↓↓↓
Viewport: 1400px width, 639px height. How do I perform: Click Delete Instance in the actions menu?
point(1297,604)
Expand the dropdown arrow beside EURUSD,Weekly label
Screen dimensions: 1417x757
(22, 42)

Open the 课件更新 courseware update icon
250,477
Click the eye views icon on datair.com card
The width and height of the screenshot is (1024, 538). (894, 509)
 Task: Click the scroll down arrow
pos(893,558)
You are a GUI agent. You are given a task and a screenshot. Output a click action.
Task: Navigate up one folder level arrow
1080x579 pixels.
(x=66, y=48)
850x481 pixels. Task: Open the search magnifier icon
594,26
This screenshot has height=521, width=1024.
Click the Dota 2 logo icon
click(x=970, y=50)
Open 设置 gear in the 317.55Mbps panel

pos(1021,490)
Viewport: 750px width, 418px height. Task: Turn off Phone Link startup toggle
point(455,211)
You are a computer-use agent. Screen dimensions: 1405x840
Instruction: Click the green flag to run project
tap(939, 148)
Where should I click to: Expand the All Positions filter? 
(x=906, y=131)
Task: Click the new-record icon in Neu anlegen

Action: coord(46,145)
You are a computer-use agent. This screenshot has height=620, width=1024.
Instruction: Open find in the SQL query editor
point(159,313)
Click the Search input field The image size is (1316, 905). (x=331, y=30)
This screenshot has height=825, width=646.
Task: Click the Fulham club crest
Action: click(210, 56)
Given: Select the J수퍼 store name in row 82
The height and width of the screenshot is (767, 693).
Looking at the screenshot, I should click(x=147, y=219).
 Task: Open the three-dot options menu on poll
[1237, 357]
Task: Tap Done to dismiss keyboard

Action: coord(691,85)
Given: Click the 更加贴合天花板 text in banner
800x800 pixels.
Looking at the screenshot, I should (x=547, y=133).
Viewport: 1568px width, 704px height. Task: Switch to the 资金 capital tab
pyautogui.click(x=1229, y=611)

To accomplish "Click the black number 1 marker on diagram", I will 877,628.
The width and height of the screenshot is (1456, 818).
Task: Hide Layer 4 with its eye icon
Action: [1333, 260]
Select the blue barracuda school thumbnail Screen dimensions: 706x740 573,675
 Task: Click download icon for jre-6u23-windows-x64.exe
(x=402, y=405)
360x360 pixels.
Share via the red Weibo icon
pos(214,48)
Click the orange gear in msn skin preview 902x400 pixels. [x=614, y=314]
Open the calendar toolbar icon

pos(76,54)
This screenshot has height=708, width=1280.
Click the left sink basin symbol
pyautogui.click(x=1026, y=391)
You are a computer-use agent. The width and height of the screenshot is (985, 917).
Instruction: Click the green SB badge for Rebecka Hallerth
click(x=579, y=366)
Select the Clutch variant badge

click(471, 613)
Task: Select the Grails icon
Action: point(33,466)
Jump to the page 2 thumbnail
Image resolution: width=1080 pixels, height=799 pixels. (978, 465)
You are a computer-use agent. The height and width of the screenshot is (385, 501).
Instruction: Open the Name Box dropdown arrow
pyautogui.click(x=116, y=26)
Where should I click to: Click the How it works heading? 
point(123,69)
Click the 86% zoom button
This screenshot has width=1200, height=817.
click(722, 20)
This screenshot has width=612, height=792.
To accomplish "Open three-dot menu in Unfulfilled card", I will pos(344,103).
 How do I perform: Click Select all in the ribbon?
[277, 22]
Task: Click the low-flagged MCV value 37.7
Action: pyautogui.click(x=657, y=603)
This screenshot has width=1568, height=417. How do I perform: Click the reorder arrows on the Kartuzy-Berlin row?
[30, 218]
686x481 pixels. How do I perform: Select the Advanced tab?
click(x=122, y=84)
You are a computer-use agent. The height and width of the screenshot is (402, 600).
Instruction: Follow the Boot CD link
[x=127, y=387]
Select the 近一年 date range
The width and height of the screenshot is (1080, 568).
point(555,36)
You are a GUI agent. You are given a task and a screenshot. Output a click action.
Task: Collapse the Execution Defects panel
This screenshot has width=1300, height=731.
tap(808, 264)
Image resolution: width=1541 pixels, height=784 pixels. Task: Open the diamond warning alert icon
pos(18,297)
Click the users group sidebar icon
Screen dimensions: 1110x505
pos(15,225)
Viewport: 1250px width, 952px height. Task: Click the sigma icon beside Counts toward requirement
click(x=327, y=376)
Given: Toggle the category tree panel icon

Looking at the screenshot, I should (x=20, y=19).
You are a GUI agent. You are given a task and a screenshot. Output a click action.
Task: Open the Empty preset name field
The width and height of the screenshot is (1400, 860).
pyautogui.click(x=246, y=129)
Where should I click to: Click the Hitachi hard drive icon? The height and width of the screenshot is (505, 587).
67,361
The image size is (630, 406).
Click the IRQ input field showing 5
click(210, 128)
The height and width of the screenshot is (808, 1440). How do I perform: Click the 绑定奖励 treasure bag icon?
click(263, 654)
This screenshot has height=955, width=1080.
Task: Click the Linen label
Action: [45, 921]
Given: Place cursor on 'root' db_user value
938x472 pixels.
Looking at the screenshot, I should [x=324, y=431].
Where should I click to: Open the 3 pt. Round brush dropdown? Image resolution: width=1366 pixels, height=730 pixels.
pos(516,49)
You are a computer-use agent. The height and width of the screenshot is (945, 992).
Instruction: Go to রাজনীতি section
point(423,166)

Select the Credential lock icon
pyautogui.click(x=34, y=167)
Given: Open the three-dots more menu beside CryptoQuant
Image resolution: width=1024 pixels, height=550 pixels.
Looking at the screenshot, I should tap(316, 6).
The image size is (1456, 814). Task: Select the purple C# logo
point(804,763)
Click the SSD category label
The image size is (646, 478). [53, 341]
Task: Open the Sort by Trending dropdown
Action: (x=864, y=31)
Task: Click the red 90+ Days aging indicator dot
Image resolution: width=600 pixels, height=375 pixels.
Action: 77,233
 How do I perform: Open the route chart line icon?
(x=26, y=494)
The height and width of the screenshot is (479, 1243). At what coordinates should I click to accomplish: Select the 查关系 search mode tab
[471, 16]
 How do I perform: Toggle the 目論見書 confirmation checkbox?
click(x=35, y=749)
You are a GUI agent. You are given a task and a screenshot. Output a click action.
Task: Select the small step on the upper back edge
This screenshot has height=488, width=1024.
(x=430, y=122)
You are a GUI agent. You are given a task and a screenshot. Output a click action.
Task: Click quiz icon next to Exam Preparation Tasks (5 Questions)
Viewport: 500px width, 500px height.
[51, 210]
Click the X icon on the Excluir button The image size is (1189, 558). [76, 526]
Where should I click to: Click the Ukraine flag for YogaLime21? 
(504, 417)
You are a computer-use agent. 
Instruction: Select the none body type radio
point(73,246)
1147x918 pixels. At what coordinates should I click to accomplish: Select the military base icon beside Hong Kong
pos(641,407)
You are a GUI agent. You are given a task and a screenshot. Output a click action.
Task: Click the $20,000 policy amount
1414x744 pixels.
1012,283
↑↑↑
§ Work task
Set down each line exactly as it appears in the data.

§ Output for this task
Viewport: 1400px width, 639px height. How do I perform: Click Delete Instance in the actions menu?
point(1297,604)
Expand the dropdown arrow beside EURUSD,Weekly label
Screen dimensions: 1417x757
(22, 42)

Open the 课件更新 courseware update icon
250,477
Click the eye views icon on datair.com card
The width and height of the screenshot is (1024, 538). (894, 509)
 Task: Click the scroll down arrow
pos(893,558)
You are a GUI agent. You are given a task and a screenshot. Output a click action.
Task: Navigate up one folder level arrow
1080x579 pixels.
(x=66, y=48)
850x481 pixels. Task: Open the search magnifier icon
594,26
This screenshot has height=521, width=1024.
Click the Dota 2 logo icon
click(x=970, y=50)
Open 设置 gear in the 317.55Mbps panel

pos(1021,490)
Viewport: 750px width, 418px height. Task: Turn off Phone Link startup toggle
point(455,211)
You are a computer-use agent. Screen dimensions: 1405x840
Instruction: Click the green flag to run project
tap(939, 148)
Where should I click to: Expand the All Positions filter? 
(x=906, y=131)
Task: Click the new-record icon in Neu anlegen

Action: coord(46,145)
You are a computer-use agent. This screenshot has height=620, width=1024.
Instruction: Open find in the SQL query editor
point(159,313)
Click the Search input field The image size is (1316, 905). (x=331, y=30)
This screenshot has height=825, width=646.
Task: Click the Fulham club crest
Action: click(210, 56)
Given: Select the J수퍼 store name in row 82
The height and width of the screenshot is (767, 693).
Looking at the screenshot, I should click(x=147, y=219).
 Task: Open the three-dot options menu on poll
[1237, 357]
Task: Tap Done to dismiss keyboard

Action: coord(691,85)
Given: Click the 更加贴合天花板 text in banner
800x800 pixels.
Looking at the screenshot, I should (x=547, y=133).
Viewport: 1568px width, 704px height. Task: Switch to the 资金 capital tab
pyautogui.click(x=1229, y=611)

To accomplish "Click the black number 1 marker on diagram", I will 877,628.
The width and height of the screenshot is (1456, 818).
Task: Hide Layer 4 with its eye icon
Action: [1333, 260]
Select the blue barracuda school thumbnail Screen dimensions: 706x740 573,675
 Task: Click download icon for jre-6u23-windows-x64.exe
(x=402, y=405)
360x360 pixels.
Share via the red Weibo icon
pos(214,48)
Click the orange gear in msn skin preview 902x400 pixels. [x=614, y=314]
Open the calendar toolbar icon

pos(76,54)
This screenshot has height=708, width=1280.
Click the left sink basin symbol
pyautogui.click(x=1026, y=391)
You are a computer-use agent. The width and height of the screenshot is (985, 917).
Instruction: Click the green SB badge for Rebecka Hallerth
click(x=579, y=366)
Select the Clutch variant badge

click(471, 613)
Task: Select the Grails icon
Action: point(33,466)
Jump to the page 2 thumbnail
Image resolution: width=1080 pixels, height=799 pixels. (978, 465)
You are a computer-use agent. The height and width of the screenshot is (385, 501).
Instruction: Open the Name Box dropdown arrow
pyautogui.click(x=116, y=26)
Where should I click to: Click the How it works heading? 
point(123,69)
Click the 86% zoom button
This screenshot has width=1200, height=817.
click(722, 20)
This screenshot has width=612, height=792.
To accomplish "Open three-dot menu in Unfulfilled card", I will pos(344,103).
 How do I perform: Click Select all in the ribbon?
[277, 22]
Task: Click the low-flagged MCV value 37.7
Action: pyautogui.click(x=657, y=603)
This screenshot has width=1568, height=417. How do I perform: Click the reorder arrows on the Kartuzy-Berlin row?
[30, 218]
686x481 pixels. How do I perform: Select the Advanced tab?
click(x=122, y=84)
You are a computer-use agent. The height and width of the screenshot is (402, 600).
Instruction: Follow the Boot CD link
[x=127, y=387]
Select the 近一年 date range
The width and height of the screenshot is (1080, 568).
point(555,36)
You are a GUI agent. You are given a task and a screenshot. Output a click action.
Task: Collapse the Execution Defects panel
This screenshot has width=1300, height=731.
tap(808, 264)
Image resolution: width=1541 pixels, height=784 pixels. Task: Open the diamond warning alert icon
pos(18,297)
Click the users group sidebar icon
Screen dimensions: 1110x505
pos(15,225)
Viewport: 1250px width, 952px height. Task: Click the sigma icon beside Counts toward requirement
click(x=327, y=376)
Given: Toggle the category tree panel icon

Looking at the screenshot, I should (x=20, y=19).
You are a GUI agent. You are given a task and a screenshot. Output a click action.
Task: Open the Empty preset name field
The width and height of the screenshot is (1400, 860).
pyautogui.click(x=246, y=129)
Where should I click to: Click the Hitachi hard drive icon? The height and width of the screenshot is (505, 587).
67,361
The image size is (630, 406).
Click the IRQ input field showing 5
click(210, 128)
The height and width of the screenshot is (808, 1440). How do I perform: Click the 绑定奖励 treasure bag icon?
click(263, 654)
This screenshot has height=955, width=1080.
Task: Click the Linen label
Action: [45, 921]
Given: Place cursor on 'root' db_user value
938x472 pixels.
Looking at the screenshot, I should [x=324, y=431].
Where should I click to: Open the 3 pt. Round brush dropdown? Image resolution: width=1366 pixels, height=730 pixels.
pos(516,49)
You are a computer-use agent. The height and width of the screenshot is (945, 992).
Instruction: Go to রাজনীতি section
point(423,166)

Select the Credential lock icon
pyautogui.click(x=34, y=167)
Given: Open the three-dots more menu beside CryptoQuant
Image resolution: width=1024 pixels, height=550 pixels.
Looking at the screenshot, I should tap(316, 6).
The image size is (1456, 814). Task: Select the purple C# logo
point(804,763)
Click the SSD category label
The image size is (646, 478). [53, 341]
Task: Open the Sort by Trending dropdown
Action: (x=864, y=31)
Task: Click the red 90+ Days aging indicator dot
Image resolution: width=600 pixels, height=375 pixels.
Action: 77,233
 How do I perform: Open the route chart line icon?
(x=26, y=494)
The height and width of the screenshot is (479, 1243). At what coordinates should I click to accomplish: Select the 查关系 search mode tab
[471, 16]
 How do I perform: Toggle the 目論見書 confirmation checkbox?
click(x=35, y=749)
You are a GUI agent. You are given a task and a screenshot. Output a click action.
Task: Select the small step on the upper back edge
This screenshot has height=488, width=1024.
(x=430, y=122)
You are a GUI agent. You are given a task and a screenshot. Output a click action.
Task: Click quiz icon next to Exam Preparation Tasks (5 Questions)
Viewport: 500px width, 500px height.
[51, 210]
Click the X icon on the Excluir button The image size is (1189, 558). [76, 526]
Where should I click to: Click the Ukraine flag for YogaLime21? 
(504, 417)
You are a computer-use agent. 
Instruction: Select the none body type radio
point(73,246)
1147x918 pixels. At what coordinates should I click to accomplish: Select the military base icon beside Hong Kong
pos(641,407)
You are a GUI agent. You are given a task and a screenshot. Output a click action.
Task: Click the $20,000 policy amount
1414x744 pixels.
1012,283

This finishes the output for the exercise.